Prior to a protocol amendment, one treatment-naïve person with genotype 2 HCV infection received 100 mg of ALS-2200 once daily for seven days, and had a 5.04 log10 reduction in HCV RNA after seven days of dosing. ALS-2200 was well-tolerated in this study, there were no serious adverse events and no patients discontinued due to adverse events. These new data are consistent with previously reported data in people with genotype 1 chronic HCV infection, and will be presented the 48th Annual Meeting of the European Association for the Study of the Liver (EASL) in Amsterdam, Netherlands, April 24 to 28, 2013.
These data support Vertex's recently announced non-exclusive agreement with Bristol-Myers Squibb Company to conduct phase 2 studies of once-daily all-oral treatment regimens containing VX-135 and Bristol-Myers Squibb's NS5A replication complex inhibitor daclatasvir for the treatment of hepatitis C. As part of the agreement, Vertex plans to conduct two Phase 2 studies of the combination, including an initial study in treatment-naïve people with genotype 1 HCV infection planned for the second quarter of 2013. Vertex plans to begin a subsequent study in treatment-naïve people infected with genotype 1, 2 or 3 HCV, including those with cirrhosis, in the second half of 2013, pending data from the initial study.
"The viral kinetic data announced to date show the potential for VX-135 to be the backbone of all-oral treatment regimens," said Robert Kauffman, senior vice president and chief medical officer at Vertex. "The data suggest that VX-135 holds promise as a treatment option for people with genotypes 1 through 4 HCV infection, and for people with cirrhosis, who urgently need more effective and better tolerated treatments."

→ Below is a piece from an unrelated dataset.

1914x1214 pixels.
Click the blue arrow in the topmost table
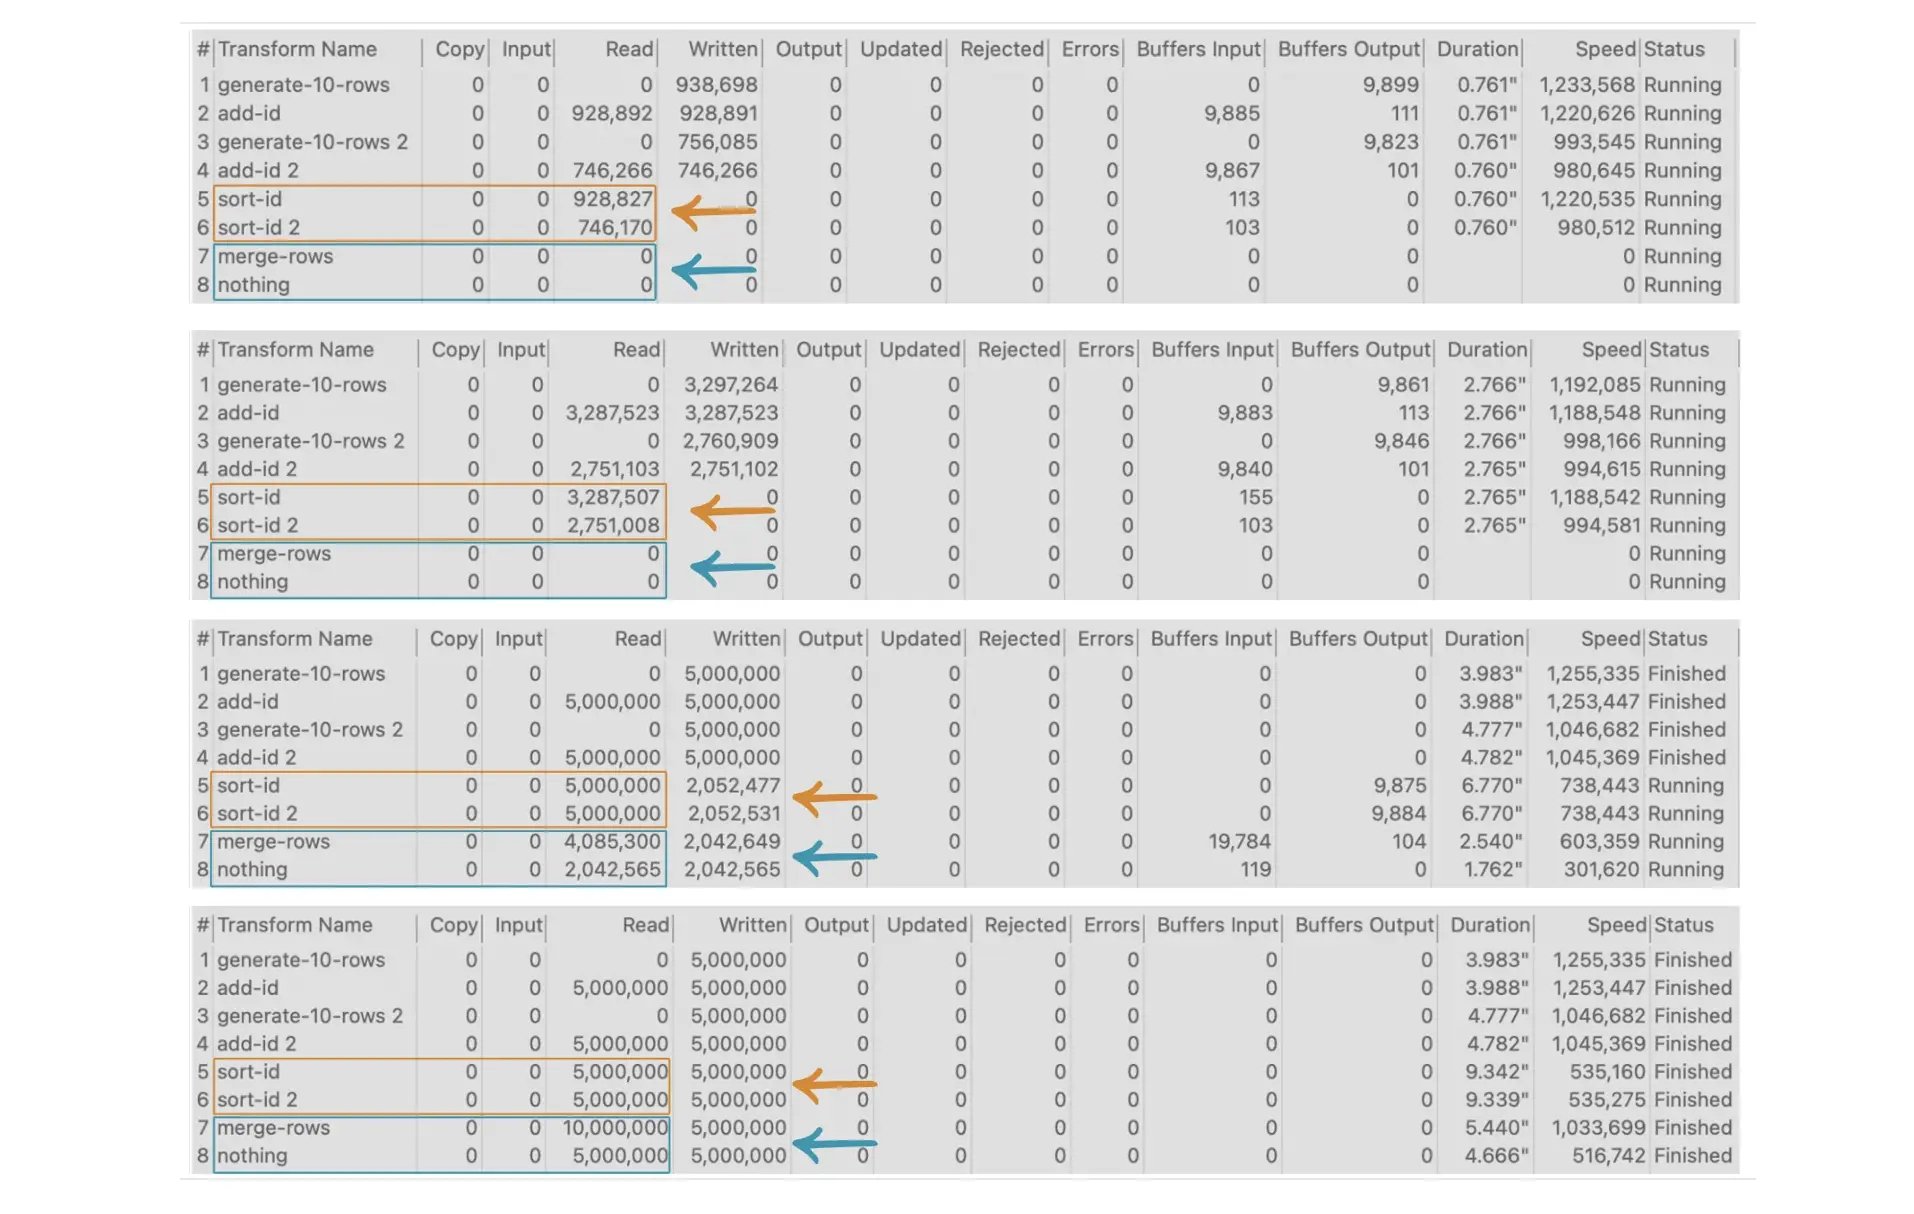pyautogui.click(x=712, y=270)
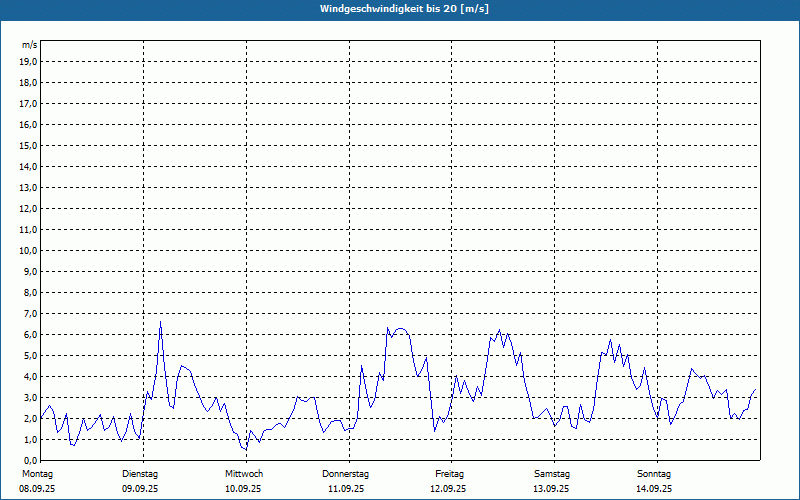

Vertex has multiple ongoing and planned studies of VX-135 as part of all-oral treatment regimens, including a study in combination with ribavirin and studies with other direct-acting antivirals. Vertex plans to begin pivotal development of VX-135 as part of all-oral treatment regimens in 2014, pending data from these studies. The first Phase 2 data for VX-135 as part of an all-oral regimen are expected in the second half of 2013.
VX-135 is a uridine nucleotide analogue pro-drug designed to inhibit the replication of the hepatitis C virus by acting on the NS5B polymerase. ALS-2200 has shown pangenotypic activity in vitro. Vertex gained worldwide rights to ALS-2200 through an exclusive licensing agreement signed with Alios BioPharma, Inc. in June 2011. The agreement also includes a research program that focuses on the discovery of additional nucleotide analogues that act on the hepatitis C polymerase. Vertex has the option to select additional compounds for development emerging from the research programme.